WHAT TO PRODUCE:
Among the lines below, list those containing the string "Collapse".

Dataset entries
***

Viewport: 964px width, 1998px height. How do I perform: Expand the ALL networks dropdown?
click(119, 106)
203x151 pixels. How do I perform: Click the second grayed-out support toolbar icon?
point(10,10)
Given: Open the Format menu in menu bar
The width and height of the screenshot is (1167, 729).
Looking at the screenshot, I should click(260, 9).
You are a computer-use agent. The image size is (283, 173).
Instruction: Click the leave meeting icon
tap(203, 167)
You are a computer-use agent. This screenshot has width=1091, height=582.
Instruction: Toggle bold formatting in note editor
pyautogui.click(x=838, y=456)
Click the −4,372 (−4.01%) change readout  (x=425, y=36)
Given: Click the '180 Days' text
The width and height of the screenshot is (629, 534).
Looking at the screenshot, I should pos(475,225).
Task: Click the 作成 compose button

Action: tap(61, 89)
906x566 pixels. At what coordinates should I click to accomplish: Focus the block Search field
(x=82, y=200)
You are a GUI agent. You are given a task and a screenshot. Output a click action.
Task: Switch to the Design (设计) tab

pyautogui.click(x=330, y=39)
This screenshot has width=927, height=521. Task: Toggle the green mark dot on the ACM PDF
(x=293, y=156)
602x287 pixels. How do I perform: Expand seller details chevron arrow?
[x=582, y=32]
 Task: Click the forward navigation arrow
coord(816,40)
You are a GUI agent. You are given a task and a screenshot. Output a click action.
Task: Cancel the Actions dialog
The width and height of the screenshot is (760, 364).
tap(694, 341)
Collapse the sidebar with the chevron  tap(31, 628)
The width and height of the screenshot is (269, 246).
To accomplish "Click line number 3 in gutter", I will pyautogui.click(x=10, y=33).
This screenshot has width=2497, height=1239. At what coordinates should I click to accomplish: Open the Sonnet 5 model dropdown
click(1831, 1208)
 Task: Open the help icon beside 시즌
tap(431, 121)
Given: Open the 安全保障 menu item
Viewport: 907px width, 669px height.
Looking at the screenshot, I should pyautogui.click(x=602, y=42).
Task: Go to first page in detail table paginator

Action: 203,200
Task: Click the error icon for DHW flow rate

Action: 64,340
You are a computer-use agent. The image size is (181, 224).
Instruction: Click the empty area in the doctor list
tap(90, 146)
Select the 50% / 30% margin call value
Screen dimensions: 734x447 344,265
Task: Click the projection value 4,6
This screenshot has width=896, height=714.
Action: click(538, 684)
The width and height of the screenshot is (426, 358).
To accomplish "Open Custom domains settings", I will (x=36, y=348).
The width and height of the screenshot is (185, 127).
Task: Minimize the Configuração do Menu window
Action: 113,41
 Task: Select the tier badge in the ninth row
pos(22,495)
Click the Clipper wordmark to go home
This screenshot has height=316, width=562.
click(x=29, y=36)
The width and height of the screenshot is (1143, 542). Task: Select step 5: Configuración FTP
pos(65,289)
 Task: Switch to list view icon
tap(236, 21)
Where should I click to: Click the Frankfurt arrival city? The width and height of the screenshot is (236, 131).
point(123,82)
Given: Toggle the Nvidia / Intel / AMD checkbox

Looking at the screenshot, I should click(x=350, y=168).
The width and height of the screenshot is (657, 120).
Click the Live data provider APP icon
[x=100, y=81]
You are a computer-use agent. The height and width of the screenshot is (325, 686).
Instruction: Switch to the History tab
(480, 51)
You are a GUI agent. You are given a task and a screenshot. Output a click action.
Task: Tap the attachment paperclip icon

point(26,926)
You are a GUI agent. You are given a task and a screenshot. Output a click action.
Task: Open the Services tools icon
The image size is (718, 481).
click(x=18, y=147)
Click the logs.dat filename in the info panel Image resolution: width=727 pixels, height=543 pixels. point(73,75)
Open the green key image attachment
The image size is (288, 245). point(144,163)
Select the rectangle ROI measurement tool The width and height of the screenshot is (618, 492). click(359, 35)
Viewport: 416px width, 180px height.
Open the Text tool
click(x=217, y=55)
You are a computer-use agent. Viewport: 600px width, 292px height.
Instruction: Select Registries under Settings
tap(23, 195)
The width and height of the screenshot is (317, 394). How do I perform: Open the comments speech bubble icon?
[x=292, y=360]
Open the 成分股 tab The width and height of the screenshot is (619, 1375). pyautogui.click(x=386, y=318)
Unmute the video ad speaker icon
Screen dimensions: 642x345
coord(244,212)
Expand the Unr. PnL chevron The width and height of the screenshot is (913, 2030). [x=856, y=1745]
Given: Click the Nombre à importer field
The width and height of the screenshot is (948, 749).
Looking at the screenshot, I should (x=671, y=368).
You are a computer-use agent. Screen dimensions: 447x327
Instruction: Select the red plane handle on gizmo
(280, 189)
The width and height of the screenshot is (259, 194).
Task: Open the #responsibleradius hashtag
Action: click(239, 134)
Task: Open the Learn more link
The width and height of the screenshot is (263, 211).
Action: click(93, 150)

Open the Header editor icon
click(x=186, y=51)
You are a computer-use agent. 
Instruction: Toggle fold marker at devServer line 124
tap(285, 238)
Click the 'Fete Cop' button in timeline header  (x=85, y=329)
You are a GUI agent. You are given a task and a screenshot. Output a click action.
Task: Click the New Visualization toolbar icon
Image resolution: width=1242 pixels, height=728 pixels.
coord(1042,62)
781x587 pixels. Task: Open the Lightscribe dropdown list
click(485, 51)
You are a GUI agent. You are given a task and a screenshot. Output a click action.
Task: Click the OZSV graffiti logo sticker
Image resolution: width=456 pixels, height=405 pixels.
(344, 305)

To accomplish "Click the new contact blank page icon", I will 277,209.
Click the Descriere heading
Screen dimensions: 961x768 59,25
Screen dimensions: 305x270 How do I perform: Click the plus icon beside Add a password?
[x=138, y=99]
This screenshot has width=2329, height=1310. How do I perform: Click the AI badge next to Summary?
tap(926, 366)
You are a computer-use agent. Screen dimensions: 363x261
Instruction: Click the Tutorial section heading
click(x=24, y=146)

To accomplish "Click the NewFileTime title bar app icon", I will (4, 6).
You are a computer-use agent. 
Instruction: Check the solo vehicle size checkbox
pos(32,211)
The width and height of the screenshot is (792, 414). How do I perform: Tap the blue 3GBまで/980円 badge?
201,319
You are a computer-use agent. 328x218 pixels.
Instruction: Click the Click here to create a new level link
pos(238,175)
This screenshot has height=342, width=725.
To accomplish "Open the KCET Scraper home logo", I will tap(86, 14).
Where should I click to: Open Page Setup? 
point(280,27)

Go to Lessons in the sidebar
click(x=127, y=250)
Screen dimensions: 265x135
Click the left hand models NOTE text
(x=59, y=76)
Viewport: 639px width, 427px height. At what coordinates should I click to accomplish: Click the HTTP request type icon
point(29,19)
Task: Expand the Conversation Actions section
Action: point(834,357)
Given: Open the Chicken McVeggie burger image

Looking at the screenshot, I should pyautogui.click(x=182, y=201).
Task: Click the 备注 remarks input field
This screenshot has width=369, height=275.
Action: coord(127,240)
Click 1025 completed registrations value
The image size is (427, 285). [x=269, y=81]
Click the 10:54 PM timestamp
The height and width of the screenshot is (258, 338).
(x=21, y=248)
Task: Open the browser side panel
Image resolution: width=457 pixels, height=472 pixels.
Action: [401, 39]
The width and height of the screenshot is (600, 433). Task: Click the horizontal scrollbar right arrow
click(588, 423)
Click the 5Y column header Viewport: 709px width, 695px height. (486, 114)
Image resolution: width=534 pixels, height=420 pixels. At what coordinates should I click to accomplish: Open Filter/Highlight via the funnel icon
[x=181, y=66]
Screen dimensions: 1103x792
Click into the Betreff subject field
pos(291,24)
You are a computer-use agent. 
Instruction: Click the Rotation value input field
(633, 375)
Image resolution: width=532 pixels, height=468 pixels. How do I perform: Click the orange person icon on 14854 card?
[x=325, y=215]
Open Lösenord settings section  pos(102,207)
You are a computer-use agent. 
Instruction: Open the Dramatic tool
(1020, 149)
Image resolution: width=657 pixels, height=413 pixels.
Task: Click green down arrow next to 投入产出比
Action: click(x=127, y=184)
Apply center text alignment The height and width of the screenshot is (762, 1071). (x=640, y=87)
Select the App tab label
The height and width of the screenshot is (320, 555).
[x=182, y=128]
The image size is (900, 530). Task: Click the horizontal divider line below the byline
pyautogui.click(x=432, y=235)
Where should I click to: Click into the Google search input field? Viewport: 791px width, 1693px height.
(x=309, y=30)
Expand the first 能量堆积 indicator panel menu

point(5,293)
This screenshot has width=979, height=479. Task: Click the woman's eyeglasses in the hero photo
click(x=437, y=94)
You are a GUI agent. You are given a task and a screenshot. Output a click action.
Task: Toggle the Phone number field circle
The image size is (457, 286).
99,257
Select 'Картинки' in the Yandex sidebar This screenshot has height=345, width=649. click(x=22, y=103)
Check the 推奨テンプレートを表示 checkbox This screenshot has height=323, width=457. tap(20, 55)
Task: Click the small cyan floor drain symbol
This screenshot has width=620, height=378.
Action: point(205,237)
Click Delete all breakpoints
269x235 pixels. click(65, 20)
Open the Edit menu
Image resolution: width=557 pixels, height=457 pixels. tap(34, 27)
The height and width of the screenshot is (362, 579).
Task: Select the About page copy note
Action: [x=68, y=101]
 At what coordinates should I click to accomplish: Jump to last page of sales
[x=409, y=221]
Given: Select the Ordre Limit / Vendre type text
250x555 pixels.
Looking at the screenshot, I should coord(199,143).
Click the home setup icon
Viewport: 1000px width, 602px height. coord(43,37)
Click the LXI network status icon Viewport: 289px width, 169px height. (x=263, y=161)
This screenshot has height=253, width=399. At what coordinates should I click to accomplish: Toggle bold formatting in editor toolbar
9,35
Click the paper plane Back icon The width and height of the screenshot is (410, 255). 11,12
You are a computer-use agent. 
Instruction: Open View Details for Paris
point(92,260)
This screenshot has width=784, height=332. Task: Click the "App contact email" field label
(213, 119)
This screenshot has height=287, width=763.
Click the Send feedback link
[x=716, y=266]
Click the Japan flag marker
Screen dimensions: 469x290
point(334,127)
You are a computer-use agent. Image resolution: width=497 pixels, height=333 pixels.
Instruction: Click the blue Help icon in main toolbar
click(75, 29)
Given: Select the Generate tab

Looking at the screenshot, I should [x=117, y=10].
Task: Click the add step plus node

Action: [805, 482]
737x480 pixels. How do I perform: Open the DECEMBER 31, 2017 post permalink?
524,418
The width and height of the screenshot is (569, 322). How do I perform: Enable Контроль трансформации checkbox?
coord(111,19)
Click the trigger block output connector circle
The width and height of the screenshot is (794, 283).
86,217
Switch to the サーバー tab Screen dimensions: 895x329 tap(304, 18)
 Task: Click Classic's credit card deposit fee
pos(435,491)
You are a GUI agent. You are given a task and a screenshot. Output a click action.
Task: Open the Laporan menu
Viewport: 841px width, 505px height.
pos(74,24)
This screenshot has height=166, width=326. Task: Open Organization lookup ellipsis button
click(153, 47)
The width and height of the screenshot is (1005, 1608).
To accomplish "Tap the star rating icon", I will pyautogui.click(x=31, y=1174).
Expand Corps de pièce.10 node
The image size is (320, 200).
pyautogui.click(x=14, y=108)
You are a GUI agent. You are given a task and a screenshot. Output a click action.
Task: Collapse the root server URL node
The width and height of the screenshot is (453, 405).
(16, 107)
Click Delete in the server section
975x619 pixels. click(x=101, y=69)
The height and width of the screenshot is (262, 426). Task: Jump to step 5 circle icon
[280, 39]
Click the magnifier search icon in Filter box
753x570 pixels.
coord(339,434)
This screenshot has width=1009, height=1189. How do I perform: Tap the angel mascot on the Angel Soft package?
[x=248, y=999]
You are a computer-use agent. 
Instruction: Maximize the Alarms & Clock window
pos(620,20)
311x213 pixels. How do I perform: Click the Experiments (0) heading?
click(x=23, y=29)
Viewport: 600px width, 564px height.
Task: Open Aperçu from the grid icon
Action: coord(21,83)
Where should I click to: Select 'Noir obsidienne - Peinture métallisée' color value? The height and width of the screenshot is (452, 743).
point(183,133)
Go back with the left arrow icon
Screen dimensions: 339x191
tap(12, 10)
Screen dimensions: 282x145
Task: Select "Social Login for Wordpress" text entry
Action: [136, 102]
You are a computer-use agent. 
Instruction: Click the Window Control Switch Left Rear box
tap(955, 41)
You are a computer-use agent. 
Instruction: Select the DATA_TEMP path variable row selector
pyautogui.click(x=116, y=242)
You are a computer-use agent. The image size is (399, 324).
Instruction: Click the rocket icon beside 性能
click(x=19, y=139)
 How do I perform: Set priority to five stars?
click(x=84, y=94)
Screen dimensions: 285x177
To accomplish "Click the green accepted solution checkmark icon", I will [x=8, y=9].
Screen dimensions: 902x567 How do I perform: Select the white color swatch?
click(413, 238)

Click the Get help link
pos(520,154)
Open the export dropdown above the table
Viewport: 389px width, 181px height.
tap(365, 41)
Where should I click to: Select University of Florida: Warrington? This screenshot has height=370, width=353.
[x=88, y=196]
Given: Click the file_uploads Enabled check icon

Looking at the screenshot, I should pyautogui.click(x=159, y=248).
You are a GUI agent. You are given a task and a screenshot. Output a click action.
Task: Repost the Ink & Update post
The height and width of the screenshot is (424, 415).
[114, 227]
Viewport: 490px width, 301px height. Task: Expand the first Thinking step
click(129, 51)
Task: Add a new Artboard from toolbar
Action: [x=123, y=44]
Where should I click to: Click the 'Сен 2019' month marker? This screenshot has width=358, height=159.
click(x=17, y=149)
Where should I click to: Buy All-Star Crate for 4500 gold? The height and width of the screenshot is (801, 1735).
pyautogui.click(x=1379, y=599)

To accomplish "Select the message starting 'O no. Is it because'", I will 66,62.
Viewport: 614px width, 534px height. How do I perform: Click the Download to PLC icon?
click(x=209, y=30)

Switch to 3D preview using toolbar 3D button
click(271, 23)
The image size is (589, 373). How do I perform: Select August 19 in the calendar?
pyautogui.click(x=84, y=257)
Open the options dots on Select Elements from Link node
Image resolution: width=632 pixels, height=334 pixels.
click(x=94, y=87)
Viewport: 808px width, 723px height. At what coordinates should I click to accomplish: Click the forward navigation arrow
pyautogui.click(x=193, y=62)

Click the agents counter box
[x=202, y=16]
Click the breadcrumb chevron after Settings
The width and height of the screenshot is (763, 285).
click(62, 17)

***

ANSWER FOR THIS EXERCISE:
Collapse the sidebar with the chevron  tap(31, 628)
Task: Collapse the root server URL node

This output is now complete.